Sometimes you have the following kind of layout where you have an int**, particularly common when you dynamically allocate an array of pointers that point to dynamically allocated arrays:

┌─────┐
│int**│
└─╂───┘
  ▼
┌────┬────┬────┐
│int*│int*│int*┿━━━━━━━━━━━━━━┓
└─╂──┴─╂──┴────┘              ┃
  ┃    ┗━━━━━━━━┓             ┃
  ▼             ▼             ▼
┌───┬───┬───┐ ┌───┬───┬───┐ ┌───┬───┬───┐
│int│int│int│ │int│int│int│ │int│int│int│
└───┴───┴───┘ └───┴───┴───┘ └───┴───┴───┘ 
 0,0 0,1 0,2   1,0 1,1 1,2   2,0 2,1 2,2

The process of indexing this layout is almost exactly the same as the second case above. The only difference is that the first array-to-pointer conversion is not necessary because we already have a pointer.

Answer 2

Q1: This is called pointer arithmetic.
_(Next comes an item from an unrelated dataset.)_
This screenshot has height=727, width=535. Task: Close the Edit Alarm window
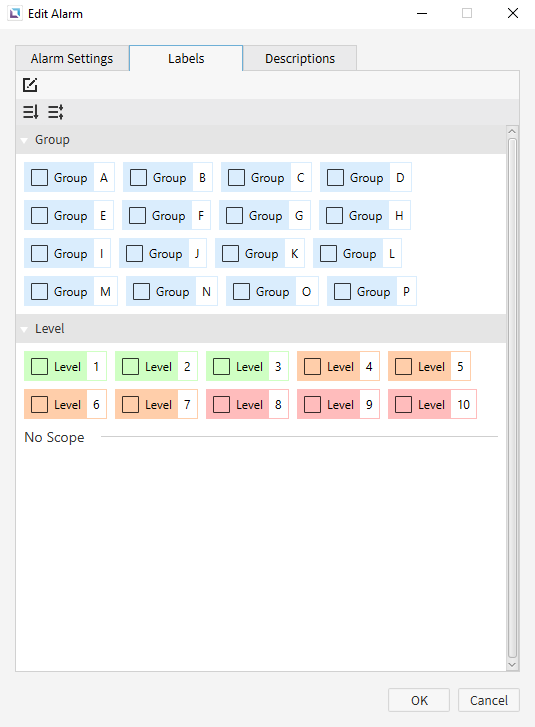[513, 13]
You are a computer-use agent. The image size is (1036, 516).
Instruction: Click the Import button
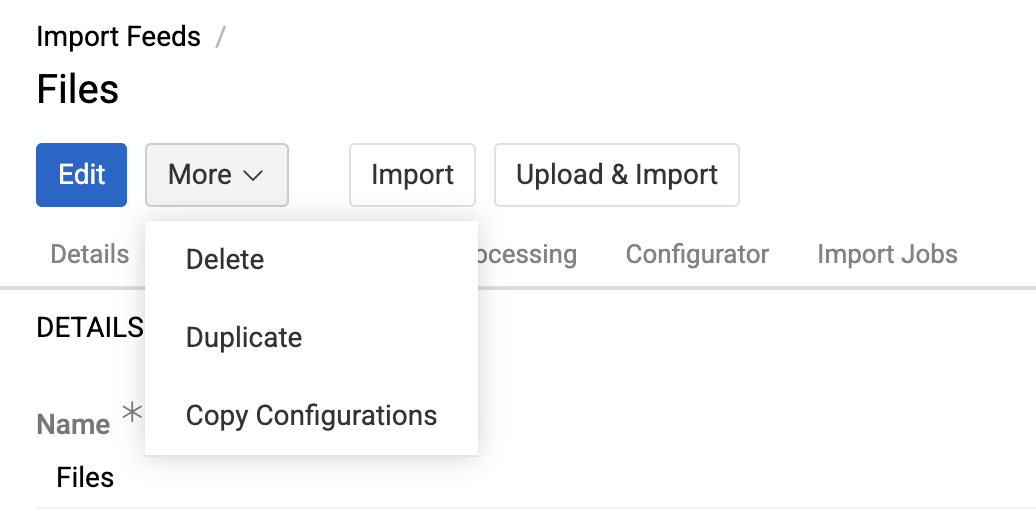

An array of integers is technically just an int* in practical use, and adding 1 to a pointer makes the pointer point to the next item in the list. Address-wise it's equivalent to raising the in-memory address with sizeof(int).

Q2: While syntactically equivalent, the compiler treats it differently because it knows to treat differently because of the declaration. If arr is an int** the internals are compiled as a multidimensional pointer array, if it's an int[x][y] it just does the maths for you inside and keeps it flat, hence why the pointer arithmetic still works.

Q3: No, if the compiler wouldn't know what it was dealing with it would be a fundamental flaw in the language. This is actually pretty well defined.

Answer 3

A1: Static multidimension arrays (2D in this case) can be accessed using either 2D or 1D indexes. The elements are one after the other w/o gaps.

A2: the compiler knows the relevant offsets at compile time so a[x][y] is actually a single pointer dereference.

A3: The compiler always know the type and will produce code accordingly.

Answer 4

Answer 1:

You are correct. A multiimensional array is only a contiguous block of arrays, where that arrays are contiguous blocks of elements too. So when you create an array like this:

    int array[n1][n2]...[nm];

What the compiler does is to allocate a n1 * n2 * ... * nm length unidimensional contiguous array. Thats why your *(*array + 5) works.
In fact when you index elements of a multidimensional array: array[index_1][index_2]...[index_m] = 0; What the compiler really does is something like this:

    array[index_1 * ( n1 * n2 * ... * n(m-1) ) + index_2 * ( n1 * n2 * ... * n(m-2) ) + .. + index_m] = 0;

Answer 2:

Multidimensional arrays are not the same as pointers to pointers to pointers to pointers... Multidimensional arrays are, as I said before, continious regions of aligned memory, and dynamic arrays of pointers to dynamic arrays of pointers to... are arrays which elements are pointers. Thats is, things that are dessigned to be dereferenced. Thats why treating a **array as an array[][] may fail, and biceversa. For more info about this topic, see this thread: casting char[][] to char** causes segfault?

Answer 5

if you define

int arr[A][B];

then

arr[x][y]

is actually

*(arr+x*B+y) //array name can be treated as memory location or const pointer

so, double dereference in your code is wrong. <== This line is wrong. Sorry.